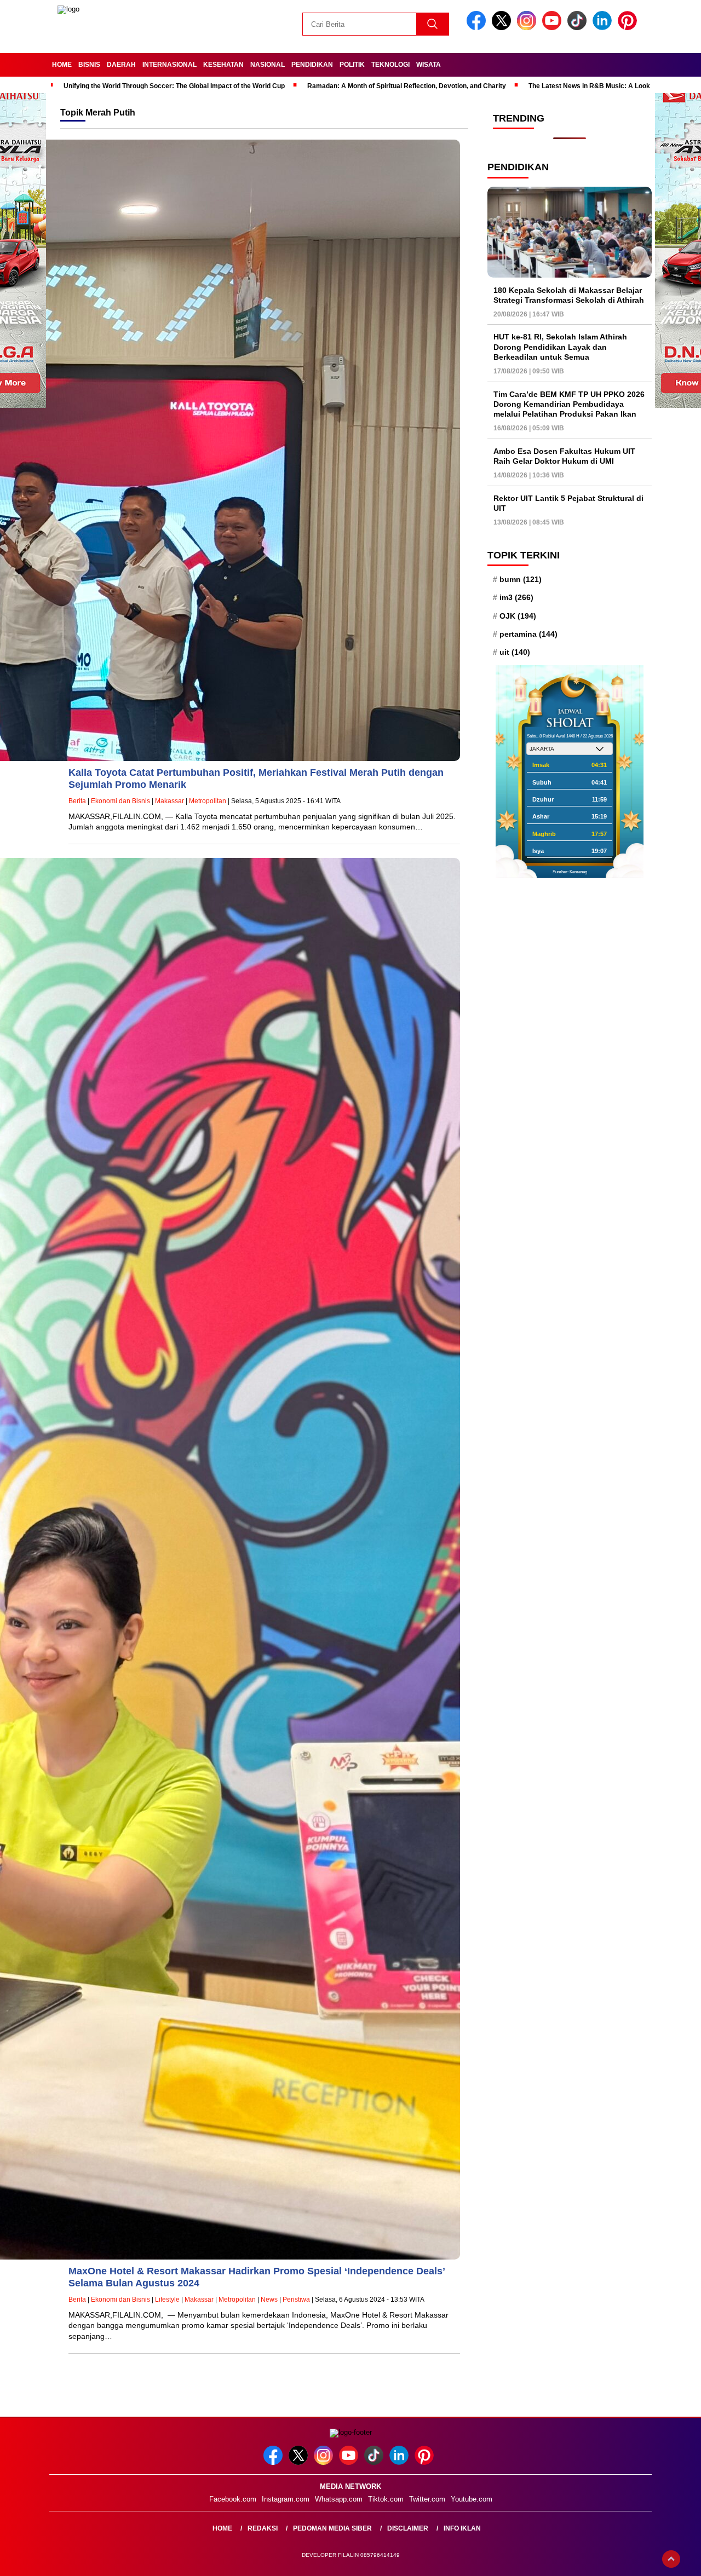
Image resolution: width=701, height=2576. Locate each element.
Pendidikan (312, 64)
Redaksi (263, 2528)
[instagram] (528, 28)
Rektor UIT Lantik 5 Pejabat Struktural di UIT (568, 503)
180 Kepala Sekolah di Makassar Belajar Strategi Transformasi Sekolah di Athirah (568, 294)
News (269, 2299)
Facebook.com (232, 2499)
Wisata (428, 64)
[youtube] (553, 28)
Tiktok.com (386, 2499)
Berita (77, 801)
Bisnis (89, 64)
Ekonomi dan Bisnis (120, 801)
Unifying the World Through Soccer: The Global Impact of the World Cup (174, 86)
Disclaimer (407, 2528)
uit (514, 652)
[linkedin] (604, 28)
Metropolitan (207, 801)
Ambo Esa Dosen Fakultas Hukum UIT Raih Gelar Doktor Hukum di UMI (564, 456)
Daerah (121, 64)
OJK (517, 615)
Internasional (169, 64)
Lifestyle (167, 2299)
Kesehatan (223, 64)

------------------------------------

Copy out the lines from the line containing "[linkedin] (604, 28)" to the end of the listing above, without alteration.

WRITTEN ANSWER:
[linkedin] (604, 28)
Metropolitan (207, 801)
Ambo Esa Dosen Fakultas Hukum UIT Raih Gelar Doktor Hukum di UMI (564, 456)
Daerah (121, 64)
OJK (517, 615)
Internasional (169, 64)
Lifestyle (167, 2299)
Kesehatan (223, 64)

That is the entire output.